Using TensorFlow backend.
** End-to-end convnet **
ROC AUC = 0.8613780511243514
threshold=0.8300181031227112: 0.08471074380165289 TP rate @ 0.009689922480620155 FP rate
confusion matrix @ threshold:
[[512   4]
 [443  41]]
accuracy @ threshold = 0.553
Out[4]:
(0.8613780511243514,
 0.8300181,
 0.0096899224806201549,
 0.084710743801652888,
 array([[512,   4],
        [443,  41]]),
 0.55300000000000005)

So much innovation! So much GPU heat to the universe! For this?!

(┛◉Д◉)┛彡┻━┻

For real, though. Even if MalwaResNet were a killer architecture for malware, it'd need to be trained on a lot more than a paltry 100K malicious/benign samples, and the optimization and architecture would need some revamping (for example, ResNet is trained over hundreds of epochs...on metric ton of relatively small images).
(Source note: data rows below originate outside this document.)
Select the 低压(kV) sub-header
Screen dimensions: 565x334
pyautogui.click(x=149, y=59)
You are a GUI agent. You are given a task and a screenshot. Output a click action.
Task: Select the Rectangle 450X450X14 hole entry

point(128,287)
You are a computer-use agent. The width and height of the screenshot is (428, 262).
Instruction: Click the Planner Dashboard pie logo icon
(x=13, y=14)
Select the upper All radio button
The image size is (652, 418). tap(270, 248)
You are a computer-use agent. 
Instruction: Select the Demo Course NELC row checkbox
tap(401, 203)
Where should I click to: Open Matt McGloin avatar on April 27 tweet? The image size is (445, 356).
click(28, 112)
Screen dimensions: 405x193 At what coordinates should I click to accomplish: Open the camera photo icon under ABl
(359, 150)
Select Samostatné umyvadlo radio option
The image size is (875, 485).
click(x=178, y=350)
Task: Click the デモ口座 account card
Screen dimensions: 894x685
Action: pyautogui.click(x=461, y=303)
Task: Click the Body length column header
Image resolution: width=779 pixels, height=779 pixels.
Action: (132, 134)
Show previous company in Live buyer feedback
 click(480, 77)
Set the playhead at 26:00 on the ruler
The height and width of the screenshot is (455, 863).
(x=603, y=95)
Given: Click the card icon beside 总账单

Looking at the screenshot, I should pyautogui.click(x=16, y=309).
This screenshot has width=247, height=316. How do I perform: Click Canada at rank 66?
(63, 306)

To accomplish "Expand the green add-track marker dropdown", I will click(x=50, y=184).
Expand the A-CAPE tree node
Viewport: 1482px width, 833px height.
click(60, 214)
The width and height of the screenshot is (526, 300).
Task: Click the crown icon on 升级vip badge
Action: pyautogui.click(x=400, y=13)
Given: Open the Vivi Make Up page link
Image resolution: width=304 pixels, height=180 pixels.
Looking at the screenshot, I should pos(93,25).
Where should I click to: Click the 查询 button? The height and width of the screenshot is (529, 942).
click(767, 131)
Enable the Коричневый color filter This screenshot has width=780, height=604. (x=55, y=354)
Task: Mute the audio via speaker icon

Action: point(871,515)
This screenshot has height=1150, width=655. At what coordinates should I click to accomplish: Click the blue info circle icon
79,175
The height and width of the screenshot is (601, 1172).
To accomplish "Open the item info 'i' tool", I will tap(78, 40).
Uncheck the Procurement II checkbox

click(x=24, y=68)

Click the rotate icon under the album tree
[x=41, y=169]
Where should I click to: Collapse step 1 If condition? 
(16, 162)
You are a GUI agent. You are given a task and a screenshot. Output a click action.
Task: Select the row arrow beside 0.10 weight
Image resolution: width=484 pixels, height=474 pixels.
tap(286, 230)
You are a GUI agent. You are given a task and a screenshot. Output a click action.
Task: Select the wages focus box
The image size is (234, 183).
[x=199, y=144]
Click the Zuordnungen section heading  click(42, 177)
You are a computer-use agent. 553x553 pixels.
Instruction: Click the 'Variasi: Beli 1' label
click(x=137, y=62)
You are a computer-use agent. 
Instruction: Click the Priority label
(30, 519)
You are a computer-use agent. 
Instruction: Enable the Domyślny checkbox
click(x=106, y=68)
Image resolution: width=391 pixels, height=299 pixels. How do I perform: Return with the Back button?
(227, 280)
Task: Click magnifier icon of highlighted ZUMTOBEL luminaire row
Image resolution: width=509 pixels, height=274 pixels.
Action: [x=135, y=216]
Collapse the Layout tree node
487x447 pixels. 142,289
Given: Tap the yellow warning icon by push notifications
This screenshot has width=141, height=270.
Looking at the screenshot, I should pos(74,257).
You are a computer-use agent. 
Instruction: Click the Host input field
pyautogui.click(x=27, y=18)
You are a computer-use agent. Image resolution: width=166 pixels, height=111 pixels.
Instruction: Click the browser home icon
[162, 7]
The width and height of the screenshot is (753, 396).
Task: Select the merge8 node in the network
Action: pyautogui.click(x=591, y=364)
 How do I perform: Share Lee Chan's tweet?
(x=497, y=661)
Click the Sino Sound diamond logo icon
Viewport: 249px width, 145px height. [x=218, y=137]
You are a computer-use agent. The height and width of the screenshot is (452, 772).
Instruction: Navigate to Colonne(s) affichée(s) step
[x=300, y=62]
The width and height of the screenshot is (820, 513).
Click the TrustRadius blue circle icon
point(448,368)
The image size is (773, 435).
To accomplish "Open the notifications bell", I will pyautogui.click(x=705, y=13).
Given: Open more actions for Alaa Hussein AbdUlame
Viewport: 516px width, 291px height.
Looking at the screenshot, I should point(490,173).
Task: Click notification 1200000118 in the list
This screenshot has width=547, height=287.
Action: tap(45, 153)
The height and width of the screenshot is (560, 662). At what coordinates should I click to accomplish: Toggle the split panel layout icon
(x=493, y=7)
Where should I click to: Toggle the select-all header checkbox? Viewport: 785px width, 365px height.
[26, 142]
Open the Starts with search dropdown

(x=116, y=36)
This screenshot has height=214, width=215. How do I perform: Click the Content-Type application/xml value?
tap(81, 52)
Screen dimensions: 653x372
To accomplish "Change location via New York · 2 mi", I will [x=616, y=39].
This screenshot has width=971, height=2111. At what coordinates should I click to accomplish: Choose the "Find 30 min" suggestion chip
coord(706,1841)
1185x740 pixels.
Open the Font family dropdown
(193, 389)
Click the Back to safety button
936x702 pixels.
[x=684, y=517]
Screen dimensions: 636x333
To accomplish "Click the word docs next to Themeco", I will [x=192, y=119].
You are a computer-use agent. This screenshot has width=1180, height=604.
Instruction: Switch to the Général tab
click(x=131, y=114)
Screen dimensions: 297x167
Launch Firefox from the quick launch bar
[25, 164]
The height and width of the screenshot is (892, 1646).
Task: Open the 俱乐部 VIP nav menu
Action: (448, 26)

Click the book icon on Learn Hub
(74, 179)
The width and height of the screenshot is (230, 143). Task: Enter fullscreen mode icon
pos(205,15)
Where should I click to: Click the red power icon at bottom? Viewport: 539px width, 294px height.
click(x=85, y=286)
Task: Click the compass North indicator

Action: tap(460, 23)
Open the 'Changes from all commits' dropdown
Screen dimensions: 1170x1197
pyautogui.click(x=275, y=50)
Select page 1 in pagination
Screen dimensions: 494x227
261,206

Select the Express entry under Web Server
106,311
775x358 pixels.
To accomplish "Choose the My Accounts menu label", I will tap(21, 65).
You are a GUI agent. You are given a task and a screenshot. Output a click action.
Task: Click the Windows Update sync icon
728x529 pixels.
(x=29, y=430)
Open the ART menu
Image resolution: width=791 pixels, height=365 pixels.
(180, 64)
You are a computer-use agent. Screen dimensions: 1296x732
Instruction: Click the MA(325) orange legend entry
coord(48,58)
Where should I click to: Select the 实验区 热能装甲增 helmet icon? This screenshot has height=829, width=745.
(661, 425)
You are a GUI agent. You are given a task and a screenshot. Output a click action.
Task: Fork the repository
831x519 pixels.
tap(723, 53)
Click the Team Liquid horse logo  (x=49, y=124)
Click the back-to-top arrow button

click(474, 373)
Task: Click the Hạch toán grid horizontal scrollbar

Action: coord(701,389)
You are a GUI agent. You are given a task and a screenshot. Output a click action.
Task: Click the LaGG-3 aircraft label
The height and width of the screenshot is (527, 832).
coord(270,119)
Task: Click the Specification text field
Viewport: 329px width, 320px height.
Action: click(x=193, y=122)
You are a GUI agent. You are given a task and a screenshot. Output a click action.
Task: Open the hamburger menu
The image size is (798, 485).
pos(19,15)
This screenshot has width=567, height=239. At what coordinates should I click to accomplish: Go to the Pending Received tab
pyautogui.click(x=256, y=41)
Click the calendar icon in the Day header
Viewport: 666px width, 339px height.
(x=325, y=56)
But as it is, this special model isn't really even close in performance to our not special multilayer perceptron. (It's probable that if I let this train for another few weeks, we'd see some modest improvements...but not seeing it get near 0.99+ AUC.)

Let's wrap this up

Alright, the point of this exercise has been to demonstrate that

  1. You malware model isn't that special.
  2. Well, it might be special, but it probably isn't just your fancy architecture that makes it so. The first notebook in this series shows a not special model.
  3. Static malware detection isn't an "easy win" application for end-to-end deep learning models (e.g., ResNet) that were originally developed for image recognition. Furthermore, our training set in these notebooks is much too small for the expressive end-to-end models with millions of parameters.
  4. End-to-end deep learning for static malware classification is a cool idea, but requires some work and perhaps more research to beat out not special models with great data, great features, and maticulously inspected/corrected labels.
  5. If you're looking for a quick win, go with the "shallow" model that isn't that special. And do the work required to make its training data (and feature set) great.
  6. If you're a researcher looking to advance the state of the art in end-to-end deep leaning for static malware detection (no parsing), let's chat about creative ideas, layers and "gadgets" that might help get us there.